Start of PROVIDED DATA
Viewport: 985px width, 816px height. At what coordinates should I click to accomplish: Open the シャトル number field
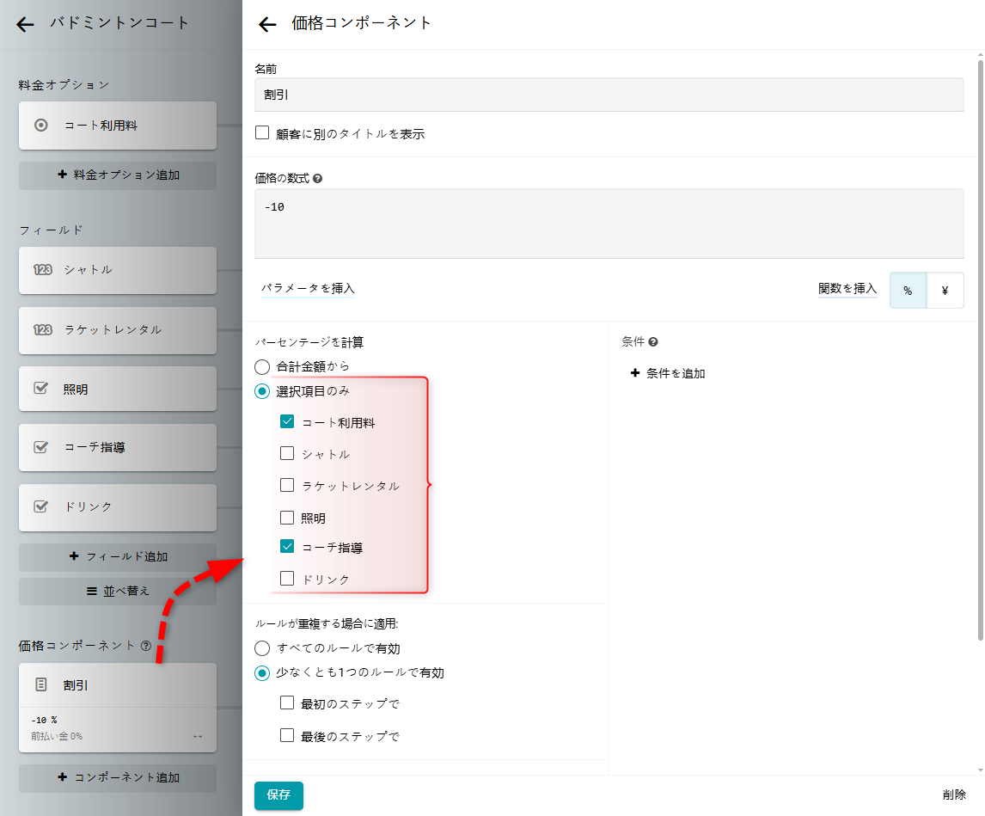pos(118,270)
End of PROVIDED DATA
Start of PROVIDED DATA
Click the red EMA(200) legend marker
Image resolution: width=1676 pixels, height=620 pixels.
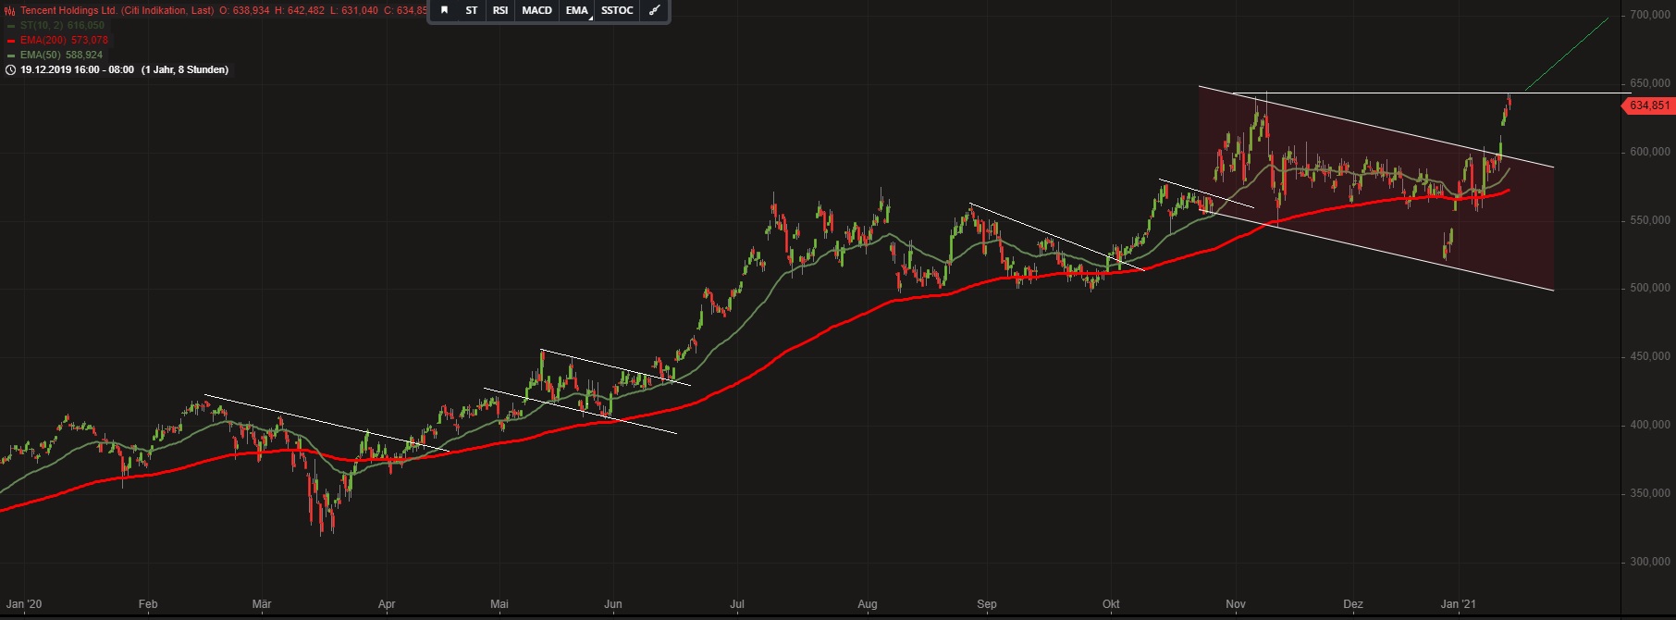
End of PROVIDED DATA
Start of PROVIDED DATA
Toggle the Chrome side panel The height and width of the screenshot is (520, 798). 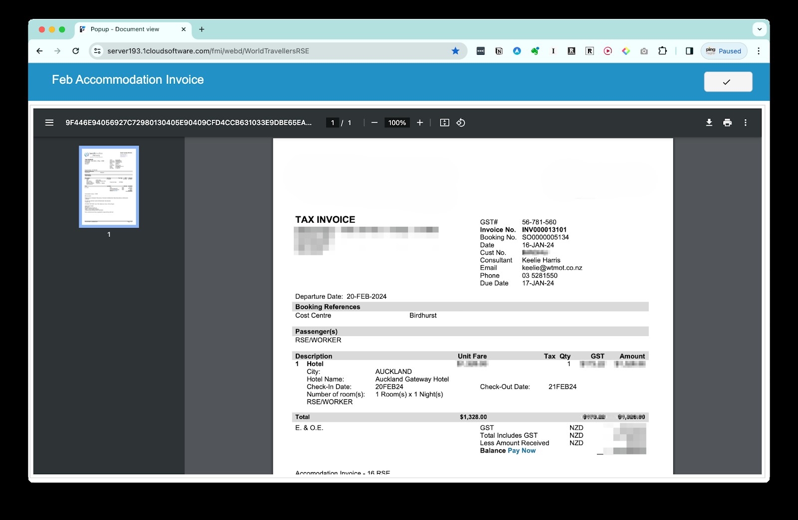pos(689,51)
End of PROVIDED DATA
:: WHAT YOU WILL DO ::
Looking at the data above, write out exactly the lines that start at the one containing "Click the red EMA(200) legend marker" and end at the one containing "Image resolution: width=1676"; include both and nothing beyond.

:: ANSWER SECTION ::
Click the red EMA(200) legend marker
Image resolution: width=1676 pixels, height=620 pixels.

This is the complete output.